Security Model¶
What counts as redaction¶
For this project, redaction means the output PDF no longer contains the redacted text or content in referenced page content that remains accessible after save. A visible overlay is only valid after the underlying targeted content has been removed or neutralized.
Redaction mode semantics¶
Three modes are supported; all modes remove or neutralize targeted content before any visual treatment:
strip— targeted text bytes are physically removed from text-showing operators; no overlay is painted.redact(default) — targeted text is replaced with blank space in the operator stream; a colored fill is painted over the region.erase— targeted text is replaced with blank space; no overlay is painted, leaving a visible gap.

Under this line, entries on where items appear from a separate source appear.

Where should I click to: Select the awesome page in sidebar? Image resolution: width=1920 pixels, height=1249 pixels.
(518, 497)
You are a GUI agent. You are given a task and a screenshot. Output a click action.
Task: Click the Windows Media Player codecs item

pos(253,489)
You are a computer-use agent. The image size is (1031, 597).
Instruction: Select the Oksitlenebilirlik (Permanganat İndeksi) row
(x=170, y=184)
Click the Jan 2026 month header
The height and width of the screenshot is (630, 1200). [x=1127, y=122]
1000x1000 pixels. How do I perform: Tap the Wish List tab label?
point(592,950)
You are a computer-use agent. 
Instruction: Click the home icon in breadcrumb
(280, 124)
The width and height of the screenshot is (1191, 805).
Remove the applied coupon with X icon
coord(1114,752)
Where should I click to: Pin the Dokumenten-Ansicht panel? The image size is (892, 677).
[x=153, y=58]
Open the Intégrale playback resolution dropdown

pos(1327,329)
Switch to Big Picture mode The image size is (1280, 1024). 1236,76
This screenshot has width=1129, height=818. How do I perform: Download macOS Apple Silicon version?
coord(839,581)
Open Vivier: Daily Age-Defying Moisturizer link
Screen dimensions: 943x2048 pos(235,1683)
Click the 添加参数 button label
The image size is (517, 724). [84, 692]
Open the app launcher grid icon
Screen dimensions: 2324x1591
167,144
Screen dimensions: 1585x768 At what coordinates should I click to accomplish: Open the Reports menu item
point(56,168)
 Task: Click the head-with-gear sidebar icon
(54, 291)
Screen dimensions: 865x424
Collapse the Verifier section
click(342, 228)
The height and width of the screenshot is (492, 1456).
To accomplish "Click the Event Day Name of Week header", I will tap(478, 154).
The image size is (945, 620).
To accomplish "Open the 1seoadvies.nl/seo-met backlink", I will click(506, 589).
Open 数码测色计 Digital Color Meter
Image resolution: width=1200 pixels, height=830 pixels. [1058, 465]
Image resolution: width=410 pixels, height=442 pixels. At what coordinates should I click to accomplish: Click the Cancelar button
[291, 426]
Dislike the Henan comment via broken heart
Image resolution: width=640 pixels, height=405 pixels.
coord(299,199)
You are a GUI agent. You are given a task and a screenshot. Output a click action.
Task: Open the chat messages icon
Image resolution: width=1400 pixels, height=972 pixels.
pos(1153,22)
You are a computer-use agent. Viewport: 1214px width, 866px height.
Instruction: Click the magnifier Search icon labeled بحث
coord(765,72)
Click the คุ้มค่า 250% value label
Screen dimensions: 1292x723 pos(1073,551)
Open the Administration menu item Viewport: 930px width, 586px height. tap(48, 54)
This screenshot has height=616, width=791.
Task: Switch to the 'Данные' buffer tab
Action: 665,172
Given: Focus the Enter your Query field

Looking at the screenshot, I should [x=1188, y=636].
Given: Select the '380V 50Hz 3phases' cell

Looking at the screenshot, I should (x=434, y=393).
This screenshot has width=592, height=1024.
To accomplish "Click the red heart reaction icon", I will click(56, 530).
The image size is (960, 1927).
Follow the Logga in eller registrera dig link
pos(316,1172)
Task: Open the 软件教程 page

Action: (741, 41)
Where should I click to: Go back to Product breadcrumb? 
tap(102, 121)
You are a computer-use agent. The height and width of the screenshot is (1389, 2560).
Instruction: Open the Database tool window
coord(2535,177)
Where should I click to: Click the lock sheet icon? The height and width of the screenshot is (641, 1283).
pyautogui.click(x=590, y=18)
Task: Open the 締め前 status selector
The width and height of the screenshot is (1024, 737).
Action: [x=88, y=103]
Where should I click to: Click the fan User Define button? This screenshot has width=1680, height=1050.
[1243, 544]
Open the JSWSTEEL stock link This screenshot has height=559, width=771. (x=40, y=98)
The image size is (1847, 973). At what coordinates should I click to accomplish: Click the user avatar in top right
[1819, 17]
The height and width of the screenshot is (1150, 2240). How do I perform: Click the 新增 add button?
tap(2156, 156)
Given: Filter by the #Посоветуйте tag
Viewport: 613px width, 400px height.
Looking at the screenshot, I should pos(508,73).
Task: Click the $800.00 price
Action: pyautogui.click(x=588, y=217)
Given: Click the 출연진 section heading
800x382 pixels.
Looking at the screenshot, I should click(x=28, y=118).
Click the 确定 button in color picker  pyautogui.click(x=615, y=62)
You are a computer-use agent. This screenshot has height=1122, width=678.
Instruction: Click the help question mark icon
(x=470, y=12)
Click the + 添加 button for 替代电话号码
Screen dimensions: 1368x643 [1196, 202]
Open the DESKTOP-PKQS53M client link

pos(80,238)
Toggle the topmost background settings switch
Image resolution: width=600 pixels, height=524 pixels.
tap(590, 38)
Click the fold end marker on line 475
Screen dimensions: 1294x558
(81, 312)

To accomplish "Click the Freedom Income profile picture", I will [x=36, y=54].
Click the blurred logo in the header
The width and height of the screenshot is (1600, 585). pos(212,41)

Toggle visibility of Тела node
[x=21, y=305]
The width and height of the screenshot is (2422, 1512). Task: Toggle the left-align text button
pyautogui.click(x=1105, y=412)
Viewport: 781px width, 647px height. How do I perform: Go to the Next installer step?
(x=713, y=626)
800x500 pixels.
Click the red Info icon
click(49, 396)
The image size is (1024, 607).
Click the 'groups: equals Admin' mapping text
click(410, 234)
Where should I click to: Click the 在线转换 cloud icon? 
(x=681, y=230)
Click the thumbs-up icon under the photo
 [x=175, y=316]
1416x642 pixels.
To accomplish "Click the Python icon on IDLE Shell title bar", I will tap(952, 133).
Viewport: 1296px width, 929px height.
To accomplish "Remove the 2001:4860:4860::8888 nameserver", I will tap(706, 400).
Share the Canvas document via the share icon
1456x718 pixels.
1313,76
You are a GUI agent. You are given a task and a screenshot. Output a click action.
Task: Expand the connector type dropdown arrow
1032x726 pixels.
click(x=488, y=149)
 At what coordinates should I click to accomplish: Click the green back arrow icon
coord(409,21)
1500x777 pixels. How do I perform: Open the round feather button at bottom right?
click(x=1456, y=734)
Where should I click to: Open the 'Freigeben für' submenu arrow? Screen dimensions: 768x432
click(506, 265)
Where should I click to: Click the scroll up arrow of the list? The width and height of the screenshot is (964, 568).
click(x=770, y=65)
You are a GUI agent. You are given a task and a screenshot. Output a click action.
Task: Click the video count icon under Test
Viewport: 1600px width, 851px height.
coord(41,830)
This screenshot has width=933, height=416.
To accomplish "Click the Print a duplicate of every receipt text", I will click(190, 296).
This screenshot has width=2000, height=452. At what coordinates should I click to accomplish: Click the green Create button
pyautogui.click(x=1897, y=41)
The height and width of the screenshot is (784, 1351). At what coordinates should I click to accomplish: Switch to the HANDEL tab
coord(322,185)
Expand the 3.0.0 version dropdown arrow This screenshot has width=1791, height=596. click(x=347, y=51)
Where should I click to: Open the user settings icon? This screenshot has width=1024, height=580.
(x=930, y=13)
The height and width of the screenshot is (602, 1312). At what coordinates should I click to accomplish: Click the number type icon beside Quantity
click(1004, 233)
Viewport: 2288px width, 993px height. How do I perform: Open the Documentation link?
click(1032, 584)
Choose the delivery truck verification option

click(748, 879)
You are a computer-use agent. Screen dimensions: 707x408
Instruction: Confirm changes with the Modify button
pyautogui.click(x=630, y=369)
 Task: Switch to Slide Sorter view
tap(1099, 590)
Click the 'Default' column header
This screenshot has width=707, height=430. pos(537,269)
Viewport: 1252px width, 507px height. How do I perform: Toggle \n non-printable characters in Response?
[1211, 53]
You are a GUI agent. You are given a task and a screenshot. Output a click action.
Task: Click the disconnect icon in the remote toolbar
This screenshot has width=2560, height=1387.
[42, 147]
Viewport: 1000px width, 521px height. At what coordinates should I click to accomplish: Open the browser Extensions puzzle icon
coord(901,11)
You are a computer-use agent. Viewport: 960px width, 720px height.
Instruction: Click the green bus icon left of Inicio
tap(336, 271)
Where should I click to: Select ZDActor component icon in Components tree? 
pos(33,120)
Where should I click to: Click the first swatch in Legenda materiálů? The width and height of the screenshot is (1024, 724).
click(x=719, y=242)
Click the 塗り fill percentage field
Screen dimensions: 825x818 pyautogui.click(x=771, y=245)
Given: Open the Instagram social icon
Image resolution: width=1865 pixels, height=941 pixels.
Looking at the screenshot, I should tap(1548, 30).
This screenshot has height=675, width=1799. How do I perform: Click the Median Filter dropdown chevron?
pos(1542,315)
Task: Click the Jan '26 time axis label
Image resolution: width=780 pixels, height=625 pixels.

The key invariant across all modes is that the underlying content is removed or neutralized first. The overlay in redact mode is a UI affordance, not a substitute for structural removal.
Current guarantees¶
- Intersecting text glyphs are removed from rewritten text-showing operators.
- Intersecting vector paint operations are neutralized.
- Intersecting image draws are removed conservatively at the image invocation level.
- Form XObjects whose bounding quad intersects a target are redacted via per-page copy-on-write (text glyphs, vector paint, and inner Image
Doinvocations), with nested Forms handled recursively. - Documents whose default Optional Content configuration hides any layer are refused outright so hidden-layer text cannot slip through unredacted.
- Optional intersecting annotations can be removed from touched pages.
Current limitations¶
- Image redaction is conservative and removes whole image draws when they intersect a target (partial image rewriting is future work).
- Metadata and attachment stripping are opt-in and limited to supported object layouts.
- Composite fonts are limited to
Identity-Hwith aToUnicodemap; other CID encodings still fail explicitly.
Non-goals in the MVP¶
- pretending to sanitize PDFs outside the supported subset
- whole-page rasterization as a default fallback
- UI-only overlays that leave text searchable underneath